This year, the Trudeau government is on track to spend almost $500 billion (equivalent to almost 18 per cent of Canada’s GDP), with $447 billion for programs and services and the remainder for interest payments on the federal debt, which now stands at $1.9 trillion—approximately double the level a decade ago.
Federal spending has climbed significantly over time, with a dramatic jump under Justin Trudeau’s administration. Back in 2015-16, annual spending was running at $295 billion. Total federal expenditures have therefore risen by two-thirds in just eight years, comfortably outpacing the growth of Canada’s population and economy.
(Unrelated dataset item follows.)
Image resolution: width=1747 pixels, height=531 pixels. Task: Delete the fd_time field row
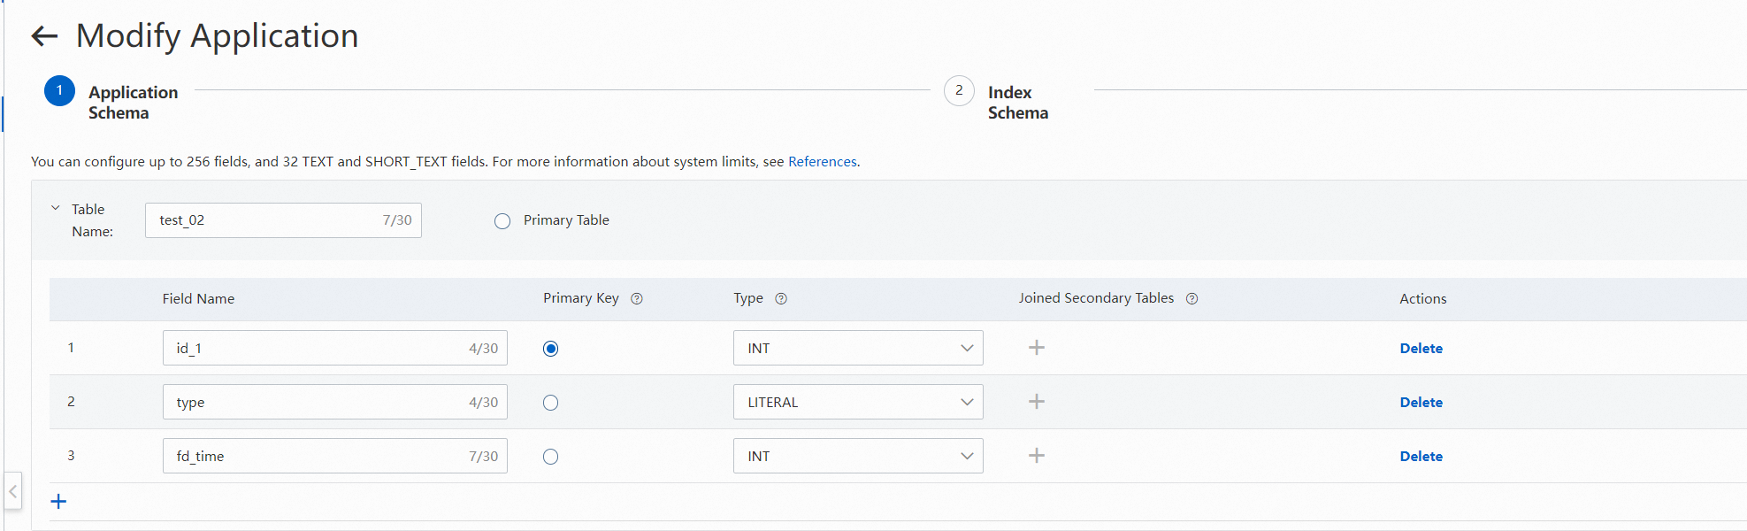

On the other side of the fiscal ledger, Ottawa expects to receive $457 billion in revenues in 2023-24, which is 56 per cent more than it collected in 2015-16.
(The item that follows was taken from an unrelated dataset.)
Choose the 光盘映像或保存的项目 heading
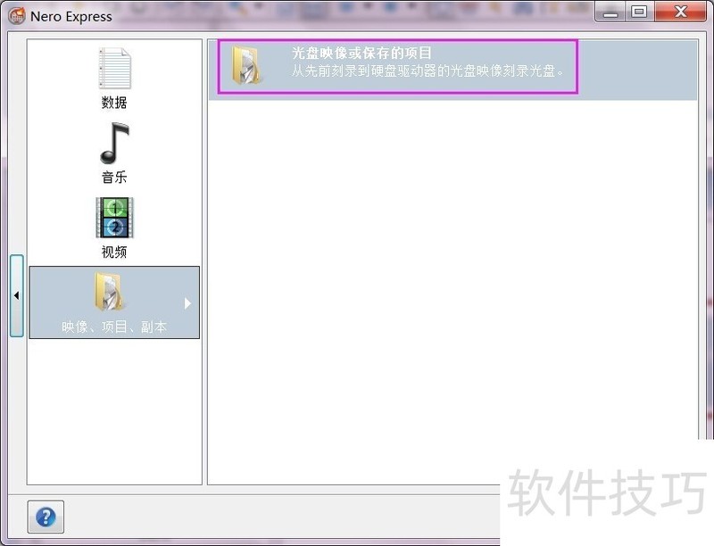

Where does all this money come from?
Surprisingly, the national government relies heavily on a single revenue source—personal income tax (PIT). Indeed, depending on the year, 45 to 50 per cent of all federal revenues come from the PIT.
That represents a high degree of reliance on a single revenue stream. Compared to other advanced economies, the government sector in Canada (federal, provincial and local combined) is unusually dependent on PIT, according to data published by the Organisation for Economic Cooperation and Development. In many other developed countries, the national government is funded with a more diverse mix of revenue sources, including taxes on consumption, payrolls and property.
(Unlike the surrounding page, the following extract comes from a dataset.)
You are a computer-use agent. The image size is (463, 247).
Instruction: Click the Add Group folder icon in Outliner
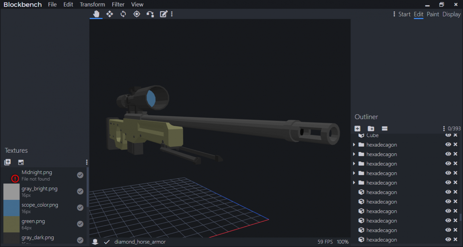[x=371, y=128]
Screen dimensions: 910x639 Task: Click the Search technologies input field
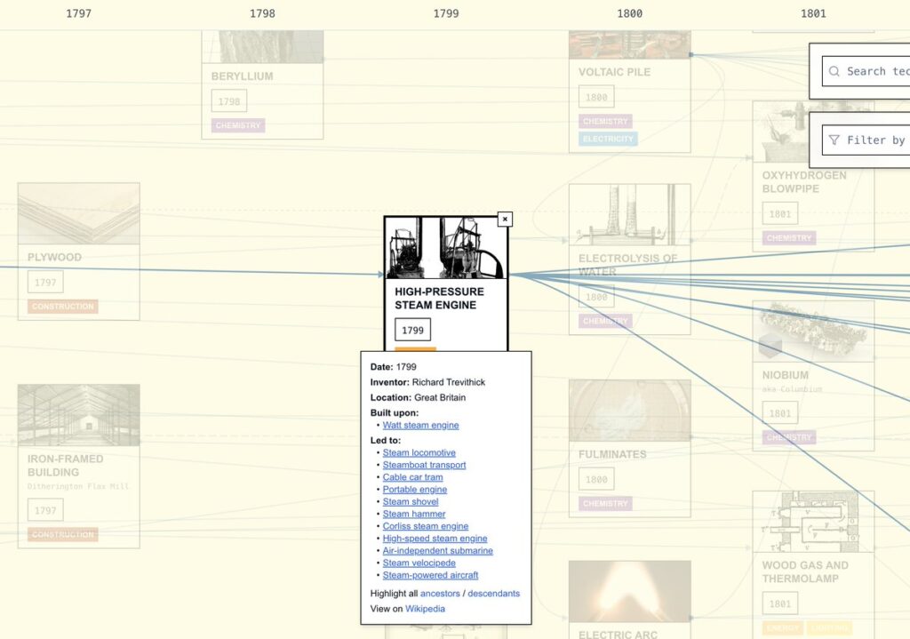click(880, 71)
As the Chartered Professional Accountants of Canada and other prominent organizations have argued, Canada’s tax system has become creaky, inefficient and needlessly complicated. Tax compliance costs continue to escalate. To fashion a tax system suited for a 21st century economy, policymakers must retool and simplify our cumbersome and growth-inhibiting income tax system.
If a future federal government decides to pursue broad tax reform, it should commit to reduce the role of income tax in providing revenues. When provincial taxes are added to those levied by Ottawa, top combined marginal tax rates exceed 50 per cent in seven provinces; these top rates apply at income thresholds well below those in peer jurisdictions including the United States and the United Kingdom. In Canada, the income tax burden is excessive for skilled workers, managers, professionals, innovators, top researchers and entrepreneurs—in other words, the people we need to drive wealth creation, fuel business growth and build a more productive economy. Today, a growing number of talented individuals with these kinds of qualifications and experience are either leaving Canada or contemplating doing so, due in part to uncompetitive income taxes.
A reformed tax system should lower income tax rates for most households and reduce the role of tax preferences, loopholes and special rules that often serve to increase complexity. Most economists agree that lower tax rates and a broader tax base would be positive for economic growth in Canada. But the tax system also must provide the revenues needed to fund the government sector, which is why it’s important to keep spending in check and avoid the helter-skelter expansion of government programs seen under Mr. Trudeau’s watch.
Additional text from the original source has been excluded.